Adolescents move in packs. The stage in life when they are meant to be exploring possible identities as individuals, able to question and rebel against the truths of their upbringing, is also a time of passionate conformism, when the opinions of a peer group matter more than anything else. This can appear frightening to the outside world, and sometimes it is frightening to the young people trapped within it, too. Mobs of jeering overgrown adolescents, convinced of their own superiority, such as the Bullingdon Club, are pretty unpleasant, but a group of aggressive young people who are haunted by a belief in their inferiority can be worse. In some parts of our larger cities, these groups are known as gangs, but this is a name that now confuses more than it illuminates.
To see all friendship groups of young men as “gangs” is damaging both when the authorities do it, and when the boys involved succumb to the glamorous temptation to see themselves that way. For the authorities, it blurs the very important distinction between criminal gangs, which do of course exist, and ordinary friendship groups, who may or may not be involved in various forms of illegal activity. The crucial difference is that a proper criminal gang has a collective purpose. Its members are out to steal or deal or fight for the good of the group as well as of themselves. This is very different from a loose social network of young people who may commit crimes as individuals, whether they are fighting, taking drugs, or carrying knives. The two pose quite different problems for the police and for civil society and must be dealt with in quite different ways.

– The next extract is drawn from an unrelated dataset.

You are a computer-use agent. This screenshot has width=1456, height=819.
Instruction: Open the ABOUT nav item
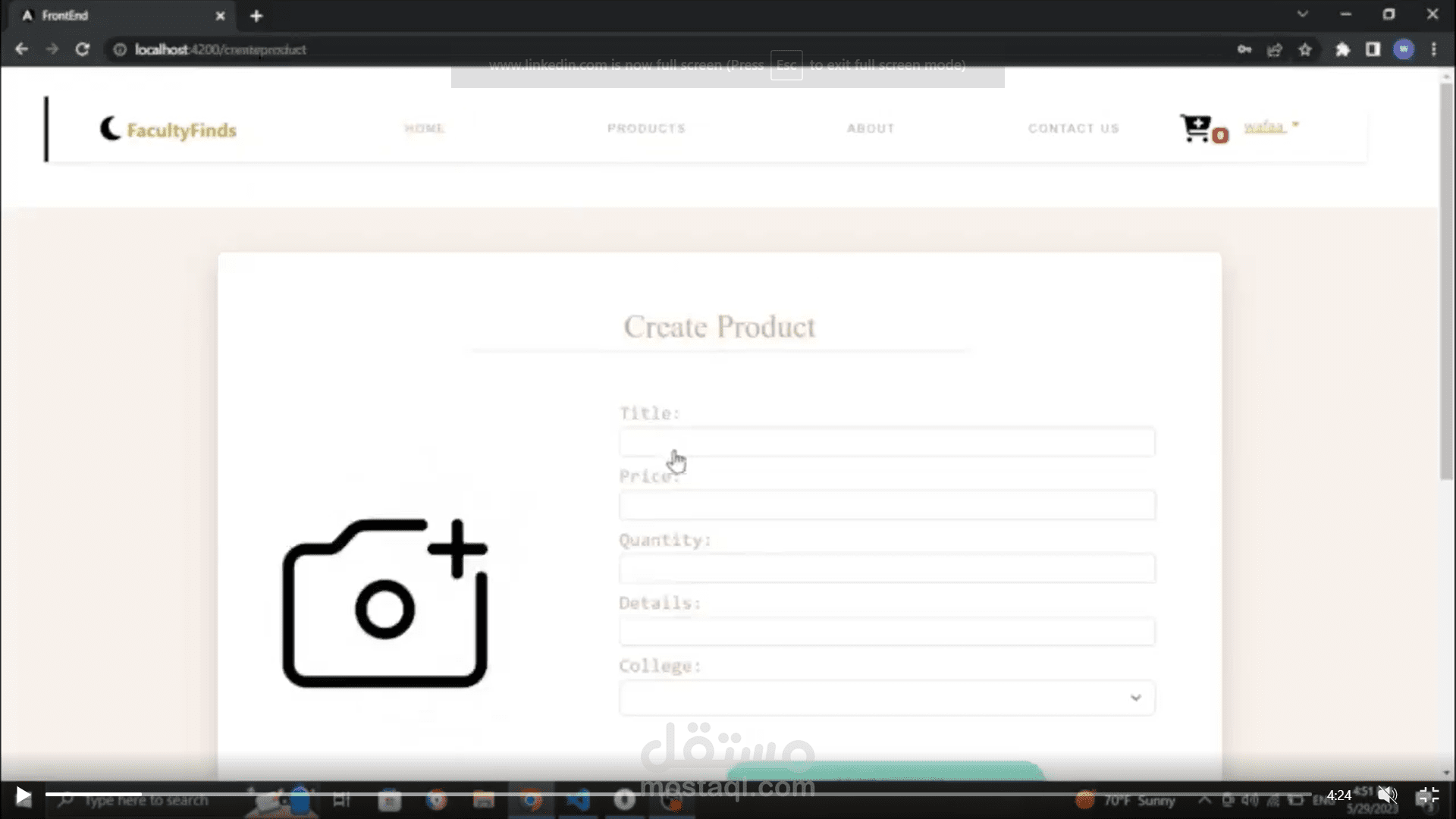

The confusion of the two is still more damaging to the young people involved. It gives them a collective identity at a time when they are looking for one, but it is not the identity they want or need. To be a “gangster” reinforces all that is most dangerous and inadequate about their own behaviour. This may be attractive to young men who want respect but who fear they are unworthy of it. It glamorises and normalises behaviour that is much worse than anything they might be seriously tempted towards without it. And it cuts them off still further from the society around them. It has always been part of the mythology of the gangster that, like the Krays, “they only hurt their own”. So pathologising young groups of friends as gangsters makes it seem that both their crimes and the victims’ suffering don’t really matter. But they do. To stop this, and to stop this spreading, we should mind our language. That would be a fitting memorial for Myron Yarde, stabbed in south London this month, and a more helpful reaction to similar deaths that seem all too likely to continue.